A landmark 2001 study demonstrated that early and aggressive treatment of patients with sepsis improved their outcomes (NEJM JW Infect Dis Dec 21 2001). However, the early goal-directed therapy (EGDT) bundle used in that study required invasive central venous pressure and central venous oxygen saturation monitoring, in addition to other treatments. To determine which aspects of EGDT are truly necessary, investigators in the NIH-funded ProCESS study randomized patients with septic shock at 31 U.S. emergency departments to one of three groups: EGDT, a less invasive 6-hour protocol involving peripheral access and slightly different hemodynamic goals, or provider-directed usual care.

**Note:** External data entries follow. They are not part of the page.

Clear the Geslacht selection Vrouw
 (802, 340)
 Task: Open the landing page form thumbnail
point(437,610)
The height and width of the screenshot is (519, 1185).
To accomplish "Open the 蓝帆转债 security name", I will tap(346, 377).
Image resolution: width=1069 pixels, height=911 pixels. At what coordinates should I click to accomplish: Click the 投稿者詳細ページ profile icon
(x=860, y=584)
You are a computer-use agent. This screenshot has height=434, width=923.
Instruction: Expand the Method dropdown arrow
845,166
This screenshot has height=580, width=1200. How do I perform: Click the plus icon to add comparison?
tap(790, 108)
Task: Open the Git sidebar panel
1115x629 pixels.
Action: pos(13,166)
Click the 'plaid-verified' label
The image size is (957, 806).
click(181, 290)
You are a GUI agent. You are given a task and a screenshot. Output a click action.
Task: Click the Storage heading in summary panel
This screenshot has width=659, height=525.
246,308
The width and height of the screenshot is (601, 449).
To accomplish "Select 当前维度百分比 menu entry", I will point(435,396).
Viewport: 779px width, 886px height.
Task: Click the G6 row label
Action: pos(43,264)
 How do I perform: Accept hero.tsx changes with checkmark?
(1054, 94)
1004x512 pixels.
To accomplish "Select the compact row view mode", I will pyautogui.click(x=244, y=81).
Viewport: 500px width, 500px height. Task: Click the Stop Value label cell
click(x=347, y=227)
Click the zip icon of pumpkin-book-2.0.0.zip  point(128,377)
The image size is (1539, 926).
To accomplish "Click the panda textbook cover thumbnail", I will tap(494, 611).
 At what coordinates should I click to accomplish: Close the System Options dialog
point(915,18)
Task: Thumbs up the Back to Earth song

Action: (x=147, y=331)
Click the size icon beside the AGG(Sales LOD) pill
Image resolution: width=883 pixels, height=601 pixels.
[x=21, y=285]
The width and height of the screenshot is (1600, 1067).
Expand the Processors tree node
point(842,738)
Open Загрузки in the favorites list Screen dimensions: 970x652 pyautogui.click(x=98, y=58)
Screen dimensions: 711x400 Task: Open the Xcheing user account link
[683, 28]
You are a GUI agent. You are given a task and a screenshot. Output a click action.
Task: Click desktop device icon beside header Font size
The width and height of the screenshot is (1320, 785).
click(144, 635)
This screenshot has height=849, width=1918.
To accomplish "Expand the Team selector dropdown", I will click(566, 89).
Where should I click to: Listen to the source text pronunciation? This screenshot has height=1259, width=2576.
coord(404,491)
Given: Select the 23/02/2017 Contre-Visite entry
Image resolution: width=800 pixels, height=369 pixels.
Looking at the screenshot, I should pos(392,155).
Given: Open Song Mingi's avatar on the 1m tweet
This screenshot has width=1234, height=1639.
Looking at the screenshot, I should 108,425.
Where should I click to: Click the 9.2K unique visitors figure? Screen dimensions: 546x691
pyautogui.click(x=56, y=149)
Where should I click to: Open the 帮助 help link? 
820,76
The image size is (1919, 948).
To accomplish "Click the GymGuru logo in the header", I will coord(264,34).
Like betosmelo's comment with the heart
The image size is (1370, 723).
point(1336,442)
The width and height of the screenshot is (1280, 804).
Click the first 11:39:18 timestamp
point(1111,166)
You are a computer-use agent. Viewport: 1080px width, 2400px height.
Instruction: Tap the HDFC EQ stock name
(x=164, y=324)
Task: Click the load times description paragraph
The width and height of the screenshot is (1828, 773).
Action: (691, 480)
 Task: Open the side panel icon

The primary endpoint of 60-day mortality did not differ significantly among the three groups (21% for EGDT, 18% for protocol-based care, and 19% for usual care). Cumulative 90-day and 1-year mortalities also were similar among groups. Patients in the EGDT and protocol-based groups received more intravenous fluids and vasopressors than the usual-care group, however, 97% to 98% of patients in all three groups received antibiotics within 6 hours.


This result suggests that frequent monitoring of central venous pressure and central venous oxygen saturation does not improve care of patients with septic shock. The lesson for clinical practice is that the interventions of the 2001 Rivers study were important, but the diagnostic testing probably was not. Patients with septic shock require close attention by a vigilant physician and should be given as much isotonic crystalloid as they can tolerate, fast. Attention to early antibiotics, source-of-infection control, lung-protective ventilation, and patient safety are more likely to make a difference than invasive monitoring.

Dr. Raja practices in the same hospital as one of the study investigators but was not involved in the study.

Editor Disclosures at Time of Publication

  • Disclosures for Ali S. Raja, MD, MBA, MPH, FACEP at time of publication Consultant / Advisory board Diagnotion, LLC Speaker's bureau Airway Management Education Center Grant / research support NHLBI; Brigham and Women’s Hospital Eleanor and Miles Shore Award; Harvard Medical School Milton Foundation; DHHS/CMS; NIBIB Editorial boards Western Journal of Emergency Medicine Leadership positions in professional societies Society for Academic Emergency Medicine; Brigham and Women’s Physician Organization


Reader Comments (5)

dr dipak bhuktar Physician, Critical Care Medicine, india

agressive ,vigilent approach with use of bedside 2D echo , songraphy shall help a lot in defining short term goals .i think source control , early antibiotics ,fluid resuscitation play vital role in treatment strategy . goal shall be - 'PROTECT LUNGS ,PRESERVE KIDNEYS ' at any cost...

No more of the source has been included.